(Provided records):

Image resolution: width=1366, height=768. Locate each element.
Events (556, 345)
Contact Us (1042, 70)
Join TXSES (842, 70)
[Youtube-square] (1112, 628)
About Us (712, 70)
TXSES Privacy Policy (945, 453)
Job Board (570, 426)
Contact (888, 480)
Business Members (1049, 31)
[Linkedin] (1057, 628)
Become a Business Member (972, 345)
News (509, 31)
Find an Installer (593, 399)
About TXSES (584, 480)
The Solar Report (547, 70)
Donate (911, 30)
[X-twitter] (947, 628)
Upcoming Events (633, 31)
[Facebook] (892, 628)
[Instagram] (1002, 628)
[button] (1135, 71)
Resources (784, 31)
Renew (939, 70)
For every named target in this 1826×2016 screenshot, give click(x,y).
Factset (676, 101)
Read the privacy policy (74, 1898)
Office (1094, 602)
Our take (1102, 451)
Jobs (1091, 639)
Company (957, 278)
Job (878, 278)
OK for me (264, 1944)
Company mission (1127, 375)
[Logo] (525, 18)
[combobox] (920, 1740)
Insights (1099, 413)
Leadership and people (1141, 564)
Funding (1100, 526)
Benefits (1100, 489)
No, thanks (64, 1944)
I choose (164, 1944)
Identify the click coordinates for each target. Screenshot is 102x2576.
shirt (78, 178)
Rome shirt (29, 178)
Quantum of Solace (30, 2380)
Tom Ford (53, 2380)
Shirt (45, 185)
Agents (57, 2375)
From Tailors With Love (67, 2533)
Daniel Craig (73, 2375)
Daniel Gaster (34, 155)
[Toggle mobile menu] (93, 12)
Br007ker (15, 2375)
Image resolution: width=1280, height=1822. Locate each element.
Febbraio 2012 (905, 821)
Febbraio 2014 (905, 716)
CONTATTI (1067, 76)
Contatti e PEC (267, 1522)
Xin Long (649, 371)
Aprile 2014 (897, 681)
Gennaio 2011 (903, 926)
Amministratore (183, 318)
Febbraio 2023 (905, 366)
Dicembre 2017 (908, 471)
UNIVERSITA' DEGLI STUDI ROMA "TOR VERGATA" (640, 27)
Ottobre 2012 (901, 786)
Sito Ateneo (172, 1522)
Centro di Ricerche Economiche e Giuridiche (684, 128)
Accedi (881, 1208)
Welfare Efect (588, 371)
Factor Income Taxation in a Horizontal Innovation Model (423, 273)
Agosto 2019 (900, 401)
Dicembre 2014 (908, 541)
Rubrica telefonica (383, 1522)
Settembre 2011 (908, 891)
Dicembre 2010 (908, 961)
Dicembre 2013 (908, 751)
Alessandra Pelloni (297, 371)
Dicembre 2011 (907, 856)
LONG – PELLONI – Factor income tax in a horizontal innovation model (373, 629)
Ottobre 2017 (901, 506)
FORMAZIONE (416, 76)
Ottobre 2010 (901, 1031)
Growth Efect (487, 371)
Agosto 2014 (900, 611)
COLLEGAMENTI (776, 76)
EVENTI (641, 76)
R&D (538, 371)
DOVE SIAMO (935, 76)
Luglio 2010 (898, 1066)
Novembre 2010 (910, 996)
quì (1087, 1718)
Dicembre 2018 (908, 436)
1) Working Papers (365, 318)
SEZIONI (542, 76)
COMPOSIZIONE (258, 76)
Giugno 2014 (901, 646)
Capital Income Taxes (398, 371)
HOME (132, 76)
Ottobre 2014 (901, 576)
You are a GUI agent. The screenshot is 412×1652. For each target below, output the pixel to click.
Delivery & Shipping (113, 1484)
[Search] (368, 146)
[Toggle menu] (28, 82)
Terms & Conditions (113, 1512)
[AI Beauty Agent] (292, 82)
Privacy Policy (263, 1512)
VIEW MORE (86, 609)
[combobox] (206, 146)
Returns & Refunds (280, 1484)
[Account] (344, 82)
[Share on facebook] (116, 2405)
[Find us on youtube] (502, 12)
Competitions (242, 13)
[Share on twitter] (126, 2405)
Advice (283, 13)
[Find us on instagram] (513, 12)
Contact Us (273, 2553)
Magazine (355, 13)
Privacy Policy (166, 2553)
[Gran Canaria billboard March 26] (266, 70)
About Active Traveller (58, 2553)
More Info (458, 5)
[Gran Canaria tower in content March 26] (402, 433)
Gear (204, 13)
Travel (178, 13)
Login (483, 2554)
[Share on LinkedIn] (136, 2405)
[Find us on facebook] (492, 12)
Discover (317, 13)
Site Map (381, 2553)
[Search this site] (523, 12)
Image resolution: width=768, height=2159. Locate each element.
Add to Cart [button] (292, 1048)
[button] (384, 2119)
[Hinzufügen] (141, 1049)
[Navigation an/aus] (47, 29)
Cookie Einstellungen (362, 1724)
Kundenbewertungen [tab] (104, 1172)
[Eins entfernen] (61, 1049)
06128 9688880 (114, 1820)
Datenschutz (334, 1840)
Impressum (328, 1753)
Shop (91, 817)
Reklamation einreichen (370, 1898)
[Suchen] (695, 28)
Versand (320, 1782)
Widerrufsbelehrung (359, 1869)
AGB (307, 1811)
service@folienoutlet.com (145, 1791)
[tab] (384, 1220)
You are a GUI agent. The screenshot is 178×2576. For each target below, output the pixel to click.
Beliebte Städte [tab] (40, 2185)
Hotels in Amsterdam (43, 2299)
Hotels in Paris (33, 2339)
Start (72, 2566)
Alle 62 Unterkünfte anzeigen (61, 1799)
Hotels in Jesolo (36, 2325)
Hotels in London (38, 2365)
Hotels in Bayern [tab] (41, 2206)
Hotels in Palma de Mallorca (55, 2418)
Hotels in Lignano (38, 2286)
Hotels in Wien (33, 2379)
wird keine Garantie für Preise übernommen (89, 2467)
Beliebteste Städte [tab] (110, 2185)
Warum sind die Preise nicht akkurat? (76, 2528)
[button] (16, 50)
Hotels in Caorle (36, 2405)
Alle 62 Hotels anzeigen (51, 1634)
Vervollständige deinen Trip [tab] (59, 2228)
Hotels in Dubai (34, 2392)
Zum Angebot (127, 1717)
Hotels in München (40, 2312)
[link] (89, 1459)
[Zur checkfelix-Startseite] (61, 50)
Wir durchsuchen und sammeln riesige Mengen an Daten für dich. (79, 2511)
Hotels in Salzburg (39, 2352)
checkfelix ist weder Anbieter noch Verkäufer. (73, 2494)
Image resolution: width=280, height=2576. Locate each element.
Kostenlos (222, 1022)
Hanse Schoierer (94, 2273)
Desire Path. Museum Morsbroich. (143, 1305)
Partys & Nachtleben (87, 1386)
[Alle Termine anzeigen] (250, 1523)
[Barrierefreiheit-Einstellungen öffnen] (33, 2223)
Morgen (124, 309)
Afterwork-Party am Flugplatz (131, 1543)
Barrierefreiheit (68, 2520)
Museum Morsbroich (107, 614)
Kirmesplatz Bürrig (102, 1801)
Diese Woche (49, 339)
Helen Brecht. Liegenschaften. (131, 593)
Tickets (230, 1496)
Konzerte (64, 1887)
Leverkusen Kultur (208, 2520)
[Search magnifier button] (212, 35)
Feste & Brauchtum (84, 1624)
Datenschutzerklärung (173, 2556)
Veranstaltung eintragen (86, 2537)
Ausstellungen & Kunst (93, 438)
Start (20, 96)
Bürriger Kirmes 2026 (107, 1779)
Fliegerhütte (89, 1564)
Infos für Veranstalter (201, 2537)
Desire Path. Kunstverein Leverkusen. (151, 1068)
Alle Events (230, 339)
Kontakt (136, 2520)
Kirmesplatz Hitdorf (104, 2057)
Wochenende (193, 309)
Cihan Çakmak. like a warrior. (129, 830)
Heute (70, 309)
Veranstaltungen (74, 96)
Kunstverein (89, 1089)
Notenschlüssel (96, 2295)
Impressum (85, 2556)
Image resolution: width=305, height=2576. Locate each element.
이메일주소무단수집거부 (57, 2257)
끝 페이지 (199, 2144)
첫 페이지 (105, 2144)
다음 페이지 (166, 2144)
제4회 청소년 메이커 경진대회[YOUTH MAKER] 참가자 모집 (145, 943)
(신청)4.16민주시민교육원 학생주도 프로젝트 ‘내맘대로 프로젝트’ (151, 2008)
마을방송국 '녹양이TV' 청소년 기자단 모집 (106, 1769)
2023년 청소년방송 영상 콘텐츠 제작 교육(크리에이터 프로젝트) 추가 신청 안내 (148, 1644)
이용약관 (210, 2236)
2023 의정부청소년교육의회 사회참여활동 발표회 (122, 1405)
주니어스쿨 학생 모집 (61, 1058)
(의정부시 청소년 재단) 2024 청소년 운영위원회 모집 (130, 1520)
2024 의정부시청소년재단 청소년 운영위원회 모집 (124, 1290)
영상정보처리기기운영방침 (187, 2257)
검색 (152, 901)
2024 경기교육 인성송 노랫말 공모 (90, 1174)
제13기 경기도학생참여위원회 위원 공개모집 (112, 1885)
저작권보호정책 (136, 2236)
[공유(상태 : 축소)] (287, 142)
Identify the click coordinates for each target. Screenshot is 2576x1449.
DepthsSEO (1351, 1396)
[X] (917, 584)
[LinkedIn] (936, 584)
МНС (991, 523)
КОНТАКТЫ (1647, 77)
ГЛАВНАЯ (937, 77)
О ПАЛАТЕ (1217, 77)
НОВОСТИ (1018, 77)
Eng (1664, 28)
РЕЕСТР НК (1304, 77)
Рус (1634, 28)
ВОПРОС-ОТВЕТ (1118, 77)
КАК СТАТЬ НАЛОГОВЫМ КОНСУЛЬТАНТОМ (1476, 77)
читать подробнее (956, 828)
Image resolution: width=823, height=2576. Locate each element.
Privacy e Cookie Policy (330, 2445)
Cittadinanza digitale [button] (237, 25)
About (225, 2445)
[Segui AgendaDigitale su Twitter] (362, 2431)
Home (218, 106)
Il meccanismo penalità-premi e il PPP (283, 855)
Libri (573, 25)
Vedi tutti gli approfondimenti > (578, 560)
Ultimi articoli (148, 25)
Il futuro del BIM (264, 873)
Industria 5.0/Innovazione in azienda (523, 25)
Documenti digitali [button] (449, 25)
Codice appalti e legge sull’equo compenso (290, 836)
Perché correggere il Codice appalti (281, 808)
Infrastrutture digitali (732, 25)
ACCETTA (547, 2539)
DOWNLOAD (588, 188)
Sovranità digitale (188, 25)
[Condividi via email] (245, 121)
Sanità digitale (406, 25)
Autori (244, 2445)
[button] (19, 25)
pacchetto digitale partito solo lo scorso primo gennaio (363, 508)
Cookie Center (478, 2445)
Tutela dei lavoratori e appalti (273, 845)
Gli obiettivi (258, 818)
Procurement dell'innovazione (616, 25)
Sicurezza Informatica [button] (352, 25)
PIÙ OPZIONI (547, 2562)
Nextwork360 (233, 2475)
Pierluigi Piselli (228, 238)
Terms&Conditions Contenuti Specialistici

(The problem):
Begin with the line above that has "[Eins entfernen] (61, 1049)" and continue through the line that has "[tab] (384, 1220)", setting each one down exactly. Stop there.

(Exercise result):
[Eins entfernen] (61, 1049)
06128 9688880 (114, 1820)
Datenschutz (334, 1840)
Impressum (328, 1753)
Shop (91, 817)
Reklamation einreichen (370, 1898)
[Suchen] (695, 28)
Versand (320, 1782)
Widerrufsbelehrung (359, 1869)
AGB (307, 1811)
service@folienoutlet.com (145, 1791)
[tab] (384, 1220)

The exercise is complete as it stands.